** start of Dataset records **

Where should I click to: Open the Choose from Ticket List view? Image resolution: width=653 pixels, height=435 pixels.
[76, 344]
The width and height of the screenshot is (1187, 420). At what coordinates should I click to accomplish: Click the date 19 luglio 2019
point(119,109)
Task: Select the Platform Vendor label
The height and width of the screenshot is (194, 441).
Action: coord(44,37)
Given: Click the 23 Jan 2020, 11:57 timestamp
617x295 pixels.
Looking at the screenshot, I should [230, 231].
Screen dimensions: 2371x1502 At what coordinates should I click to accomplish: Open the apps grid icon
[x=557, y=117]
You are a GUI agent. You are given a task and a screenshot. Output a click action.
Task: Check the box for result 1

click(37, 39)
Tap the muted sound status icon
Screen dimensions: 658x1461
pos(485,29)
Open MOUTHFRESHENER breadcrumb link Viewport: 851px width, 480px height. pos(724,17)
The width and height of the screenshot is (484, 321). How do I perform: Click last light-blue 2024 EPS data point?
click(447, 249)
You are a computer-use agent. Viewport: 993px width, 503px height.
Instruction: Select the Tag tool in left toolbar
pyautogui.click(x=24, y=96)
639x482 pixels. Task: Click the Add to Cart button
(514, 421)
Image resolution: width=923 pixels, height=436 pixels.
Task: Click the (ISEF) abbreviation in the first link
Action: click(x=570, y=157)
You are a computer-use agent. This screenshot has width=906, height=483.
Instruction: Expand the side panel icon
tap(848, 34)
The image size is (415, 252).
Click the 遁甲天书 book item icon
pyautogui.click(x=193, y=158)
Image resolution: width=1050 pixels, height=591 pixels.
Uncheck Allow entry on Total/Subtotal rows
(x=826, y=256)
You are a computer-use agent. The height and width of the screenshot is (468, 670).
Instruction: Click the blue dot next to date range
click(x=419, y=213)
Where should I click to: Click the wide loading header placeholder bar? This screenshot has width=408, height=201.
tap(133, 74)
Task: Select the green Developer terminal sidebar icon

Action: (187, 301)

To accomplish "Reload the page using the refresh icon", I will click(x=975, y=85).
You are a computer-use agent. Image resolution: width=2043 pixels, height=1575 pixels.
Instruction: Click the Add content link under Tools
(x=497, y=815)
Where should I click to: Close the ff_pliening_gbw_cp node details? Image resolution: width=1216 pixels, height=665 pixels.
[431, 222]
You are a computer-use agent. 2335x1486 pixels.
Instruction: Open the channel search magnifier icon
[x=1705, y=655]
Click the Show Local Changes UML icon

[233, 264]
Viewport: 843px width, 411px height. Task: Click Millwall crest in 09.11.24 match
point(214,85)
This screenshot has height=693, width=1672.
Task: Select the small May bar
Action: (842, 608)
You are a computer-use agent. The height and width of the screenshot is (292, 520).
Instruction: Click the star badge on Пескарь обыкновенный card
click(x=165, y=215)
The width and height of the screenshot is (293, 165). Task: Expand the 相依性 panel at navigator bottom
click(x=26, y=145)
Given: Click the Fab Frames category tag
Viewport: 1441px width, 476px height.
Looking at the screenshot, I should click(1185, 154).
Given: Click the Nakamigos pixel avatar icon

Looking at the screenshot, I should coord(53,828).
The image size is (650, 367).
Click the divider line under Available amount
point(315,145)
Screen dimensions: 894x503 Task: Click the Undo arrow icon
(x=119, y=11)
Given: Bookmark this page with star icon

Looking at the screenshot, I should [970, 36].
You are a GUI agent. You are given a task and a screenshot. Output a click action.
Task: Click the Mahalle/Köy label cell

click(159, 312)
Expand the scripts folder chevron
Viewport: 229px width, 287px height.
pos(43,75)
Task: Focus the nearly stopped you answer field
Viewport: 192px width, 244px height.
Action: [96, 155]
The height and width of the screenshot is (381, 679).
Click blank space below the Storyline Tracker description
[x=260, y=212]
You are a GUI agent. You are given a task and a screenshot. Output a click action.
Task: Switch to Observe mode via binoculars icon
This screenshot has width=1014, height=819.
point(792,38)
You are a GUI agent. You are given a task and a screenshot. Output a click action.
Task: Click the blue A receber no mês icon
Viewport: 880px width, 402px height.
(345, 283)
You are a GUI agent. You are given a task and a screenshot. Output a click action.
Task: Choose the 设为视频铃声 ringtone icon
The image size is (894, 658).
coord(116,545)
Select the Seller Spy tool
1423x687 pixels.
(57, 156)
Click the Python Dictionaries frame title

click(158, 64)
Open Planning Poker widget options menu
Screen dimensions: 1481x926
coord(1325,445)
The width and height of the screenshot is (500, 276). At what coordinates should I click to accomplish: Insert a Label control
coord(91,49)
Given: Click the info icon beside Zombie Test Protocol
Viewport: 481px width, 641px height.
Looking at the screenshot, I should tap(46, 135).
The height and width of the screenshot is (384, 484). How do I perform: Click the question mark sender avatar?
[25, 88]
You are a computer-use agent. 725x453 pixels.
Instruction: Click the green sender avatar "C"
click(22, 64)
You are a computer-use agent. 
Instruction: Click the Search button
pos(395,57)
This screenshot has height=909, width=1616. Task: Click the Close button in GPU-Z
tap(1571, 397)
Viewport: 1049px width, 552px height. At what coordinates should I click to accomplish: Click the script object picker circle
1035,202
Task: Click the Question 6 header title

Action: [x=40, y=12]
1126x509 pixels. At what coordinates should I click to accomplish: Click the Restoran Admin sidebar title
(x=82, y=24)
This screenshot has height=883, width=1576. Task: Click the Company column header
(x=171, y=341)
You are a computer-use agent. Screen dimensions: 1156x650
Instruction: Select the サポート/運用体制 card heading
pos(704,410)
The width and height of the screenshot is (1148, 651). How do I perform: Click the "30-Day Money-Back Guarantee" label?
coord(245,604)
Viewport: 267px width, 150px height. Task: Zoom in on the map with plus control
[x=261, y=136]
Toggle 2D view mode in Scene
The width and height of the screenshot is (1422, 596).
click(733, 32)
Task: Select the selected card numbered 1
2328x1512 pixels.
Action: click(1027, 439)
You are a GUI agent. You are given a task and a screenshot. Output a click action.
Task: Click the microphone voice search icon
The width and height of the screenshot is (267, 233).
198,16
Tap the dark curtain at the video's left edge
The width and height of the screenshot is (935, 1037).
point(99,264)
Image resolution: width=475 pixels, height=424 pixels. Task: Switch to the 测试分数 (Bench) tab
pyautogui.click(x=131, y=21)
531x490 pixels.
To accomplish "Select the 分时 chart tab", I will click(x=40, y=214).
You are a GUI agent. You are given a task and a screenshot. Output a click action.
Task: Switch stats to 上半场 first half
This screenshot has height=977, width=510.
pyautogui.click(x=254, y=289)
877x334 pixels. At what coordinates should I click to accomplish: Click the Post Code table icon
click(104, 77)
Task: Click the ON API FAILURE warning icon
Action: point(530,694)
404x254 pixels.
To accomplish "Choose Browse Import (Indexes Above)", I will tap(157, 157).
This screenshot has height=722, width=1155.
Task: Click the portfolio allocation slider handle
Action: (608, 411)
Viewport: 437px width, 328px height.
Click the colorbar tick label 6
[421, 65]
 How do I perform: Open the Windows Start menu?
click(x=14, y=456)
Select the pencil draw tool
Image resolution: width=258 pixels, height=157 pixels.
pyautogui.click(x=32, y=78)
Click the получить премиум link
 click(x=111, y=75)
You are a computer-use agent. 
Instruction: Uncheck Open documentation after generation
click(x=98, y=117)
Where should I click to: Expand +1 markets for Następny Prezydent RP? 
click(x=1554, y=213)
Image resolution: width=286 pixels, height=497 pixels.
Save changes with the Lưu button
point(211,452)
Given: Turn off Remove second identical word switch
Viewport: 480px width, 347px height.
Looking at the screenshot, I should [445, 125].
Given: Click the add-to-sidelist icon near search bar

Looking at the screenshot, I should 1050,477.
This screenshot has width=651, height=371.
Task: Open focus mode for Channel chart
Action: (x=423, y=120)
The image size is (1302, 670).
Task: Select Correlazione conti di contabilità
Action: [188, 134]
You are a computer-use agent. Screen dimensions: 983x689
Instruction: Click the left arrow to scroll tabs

** end of Dataset records **

What to work on:
Turn the lines from the line with "531x490 pixels." to the line with "Action: point(530,694)" into a Markdown table with the columns Row and Line, putting a row number in Row and the line in Line and leaving out blank lines.

Reply to the task:
| Row | Line |
|---|---|
| 1 | 531x490 pixels. |
| 2 | To accomplish "Select the 分时 chart tab", I will click(x=40, y=214). |
| 3 | You are a GUI agent. You are given a task and a screenshot. Output a click action. |
| 4 | Task: Switch stats to 上半场 first half |
| 5 | This screenshot has height=977, width=510. |
| 6 | pyautogui.click(x=254, y=289) |
| 7 | 877x334 pixels. At what coordinates should I click to accomplish: Click the Post Code table icon |
| 8 | click(104, 77) |
| 9 | Task: Click the ON API FAILURE warning icon |
| 10 | Action: point(530,694) |